TASK DESCRIPTION >> Retype all the records below line for line, exactly as they are.
----- MATERIAL SUPPLIED -----
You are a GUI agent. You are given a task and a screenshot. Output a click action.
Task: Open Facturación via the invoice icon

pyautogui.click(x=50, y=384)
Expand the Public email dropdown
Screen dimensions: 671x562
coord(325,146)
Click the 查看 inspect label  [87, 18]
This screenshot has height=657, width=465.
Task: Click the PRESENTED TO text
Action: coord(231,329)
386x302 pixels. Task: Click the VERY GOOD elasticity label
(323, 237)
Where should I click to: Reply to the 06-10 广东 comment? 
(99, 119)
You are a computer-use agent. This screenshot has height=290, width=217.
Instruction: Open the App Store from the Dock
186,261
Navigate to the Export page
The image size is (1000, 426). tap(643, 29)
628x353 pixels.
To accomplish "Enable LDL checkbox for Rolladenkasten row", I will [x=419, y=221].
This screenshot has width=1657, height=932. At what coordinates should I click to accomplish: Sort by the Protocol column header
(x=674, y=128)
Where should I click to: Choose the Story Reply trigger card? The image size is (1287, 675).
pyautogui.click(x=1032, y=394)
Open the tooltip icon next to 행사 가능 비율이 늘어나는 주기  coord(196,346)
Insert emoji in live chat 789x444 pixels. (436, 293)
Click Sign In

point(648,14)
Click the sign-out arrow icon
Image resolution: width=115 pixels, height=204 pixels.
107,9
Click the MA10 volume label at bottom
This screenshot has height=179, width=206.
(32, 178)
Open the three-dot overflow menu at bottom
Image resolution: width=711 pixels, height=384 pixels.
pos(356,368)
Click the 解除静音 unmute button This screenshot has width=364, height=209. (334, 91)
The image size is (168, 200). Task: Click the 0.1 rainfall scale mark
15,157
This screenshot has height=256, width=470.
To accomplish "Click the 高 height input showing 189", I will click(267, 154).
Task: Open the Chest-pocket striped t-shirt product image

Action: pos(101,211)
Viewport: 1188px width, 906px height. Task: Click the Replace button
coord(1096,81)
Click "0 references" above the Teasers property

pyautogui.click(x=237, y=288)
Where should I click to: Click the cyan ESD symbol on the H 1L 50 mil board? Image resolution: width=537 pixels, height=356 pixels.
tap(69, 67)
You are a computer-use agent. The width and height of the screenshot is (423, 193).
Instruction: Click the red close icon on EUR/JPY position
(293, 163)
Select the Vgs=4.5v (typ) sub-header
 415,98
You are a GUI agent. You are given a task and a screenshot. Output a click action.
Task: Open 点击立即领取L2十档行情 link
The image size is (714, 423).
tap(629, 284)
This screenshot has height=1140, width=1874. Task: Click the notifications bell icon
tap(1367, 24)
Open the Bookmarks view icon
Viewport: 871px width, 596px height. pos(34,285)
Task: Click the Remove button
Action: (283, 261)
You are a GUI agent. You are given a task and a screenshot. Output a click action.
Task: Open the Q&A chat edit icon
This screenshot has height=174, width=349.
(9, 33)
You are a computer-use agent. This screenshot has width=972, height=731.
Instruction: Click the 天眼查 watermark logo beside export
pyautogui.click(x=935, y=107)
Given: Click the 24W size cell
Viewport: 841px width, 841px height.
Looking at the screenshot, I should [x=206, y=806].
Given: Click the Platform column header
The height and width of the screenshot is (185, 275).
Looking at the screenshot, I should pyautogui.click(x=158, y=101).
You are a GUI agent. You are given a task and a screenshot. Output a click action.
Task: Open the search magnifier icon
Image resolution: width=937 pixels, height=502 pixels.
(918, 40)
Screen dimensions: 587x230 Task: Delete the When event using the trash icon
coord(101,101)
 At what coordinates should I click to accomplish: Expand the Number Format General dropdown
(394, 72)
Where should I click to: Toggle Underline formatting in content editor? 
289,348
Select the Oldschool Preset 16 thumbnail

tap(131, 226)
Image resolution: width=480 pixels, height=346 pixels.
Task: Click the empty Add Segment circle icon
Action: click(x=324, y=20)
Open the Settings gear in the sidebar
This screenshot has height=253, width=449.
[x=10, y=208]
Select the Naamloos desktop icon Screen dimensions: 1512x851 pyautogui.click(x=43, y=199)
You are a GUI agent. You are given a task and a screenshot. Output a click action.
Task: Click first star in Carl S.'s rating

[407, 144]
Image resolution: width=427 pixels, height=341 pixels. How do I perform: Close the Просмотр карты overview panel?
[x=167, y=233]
-----
COMPLETE OUTPUT >>
You are a GUI agent. You are given a task and a screenshot. Output a click action.
Task: Open Facturación via the invoice icon

pyautogui.click(x=50, y=384)
Expand the Public email dropdown
Screen dimensions: 671x562
coord(325,146)
Click the 查看 inspect label  [87, 18]
This screenshot has height=657, width=465.
Task: Click the PRESENTED TO text
Action: coord(231,329)
386x302 pixels. Task: Click the VERY GOOD elasticity label
(323, 237)
Where should I click to: Reply to the 06-10 广东 comment? 
(99, 119)
You are a computer-use agent. This screenshot has height=290, width=217.
Instruction: Open the App Store from the Dock
186,261
Navigate to the Export page
The image size is (1000, 426). tap(643, 29)
628x353 pixels.
To accomplish "Enable LDL checkbox for Rolladenkasten row", I will [x=419, y=221].
This screenshot has width=1657, height=932. At what coordinates should I click to accomplish: Sort by the Protocol column header
(x=674, y=128)
Where should I click to: Choose the Story Reply trigger card? The image size is (1287, 675).
pyautogui.click(x=1032, y=394)
Open the tooltip icon next to 행사 가능 비율이 늘어나는 주기  coord(196,346)
Insert emoji in live chat 789x444 pixels. (436, 293)
Click Sign In

point(648,14)
Click the sign-out arrow icon
Image resolution: width=115 pixels, height=204 pixels.
107,9
Click the MA10 volume label at bottom
This screenshot has height=179, width=206.
(32, 178)
Open the three-dot overflow menu at bottom
Image resolution: width=711 pixels, height=384 pixels.
pos(356,368)
Click the 解除静音 unmute button This screenshot has width=364, height=209. (334, 91)
The image size is (168, 200). Task: Click the 0.1 rainfall scale mark
15,157
This screenshot has height=256, width=470.
To accomplish "Click the 高 height input showing 189", I will click(267, 154).
Task: Open the Chest-pocket striped t-shirt product image

Action: pos(101,211)
Viewport: 1188px width, 906px height. Task: Click the Replace button
coord(1096,81)
Click "0 references" above the Teasers property

pyautogui.click(x=237, y=288)
Where should I click to: Click the cyan ESD symbol on the H 1L 50 mil board? Image resolution: width=537 pixels, height=356 pixels.
tap(69, 67)
You are a computer-use agent. The width and height of the screenshot is (423, 193).
Instruction: Click the red close icon on EUR/JPY position
(293, 163)
Select the Vgs=4.5v (typ) sub-header
 415,98
You are a GUI agent. You are given a task and a screenshot. Output a click action.
Task: Open 点击立即领取L2十档行情 link
The image size is (714, 423).
tap(629, 284)
This screenshot has height=1140, width=1874. Task: Click the notifications bell icon
tap(1367, 24)
Open the Bookmarks view icon
Viewport: 871px width, 596px height. pos(34,285)
Task: Click the Remove button
Action: (283, 261)
You are a GUI agent. You are given a task and a screenshot. Output a click action.
Task: Open the Q&A chat edit icon
This screenshot has height=174, width=349.
(9, 33)
You are a computer-use agent. This screenshot has width=972, height=731.
Instruction: Click the 天眼查 watermark logo beside export
pyautogui.click(x=935, y=107)
Given: Click the 24W size cell
Viewport: 841px width, 841px height.
Looking at the screenshot, I should [x=206, y=806].
Given: Click the Platform column header
The height and width of the screenshot is (185, 275).
Looking at the screenshot, I should pyautogui.click(x=158, y=101).
You are a GUI agent. You are given a task and a screenshot. Output a click action.
Task: Open the search magnifier icon
Image resolution: width=937 pixels, height=502 pixels.
(918, 40)
Screen dimensions: 587x230 Task: Delete the When event using the trash icon
coord(101,101)
 At what coordinates should I click to accomplish: Expand the Number Format General dropdown
(394, 72)
Where should I click to: Toggle Underline formatting in content editor? 
289,348
Select the Oldschool Preset 16 thumbnail

tap(131, 226)
Image resolution: width=480 pixels, height=346 pixels.
Task: Click the empty Add Segment circle icon
Action: click(x=324, y=20)
Open the Settings gear in the sidebar
This screenshot has height=253, width=449.
[x=10, y=208]
Select the Naamloos desktop icon Screen dimensions: 1512x851 pyautogui.click(x=43, y=199)
You are a GUI agent. You are given a task and a screenshot. Output a click action.
Task: Click first star in Carl S.'s rating

[407, 144]
Image resolution: width=427 pixels, height=341 pixels. How do I perform: Close the Просмотр карты overview panel?
[x=167, y=233]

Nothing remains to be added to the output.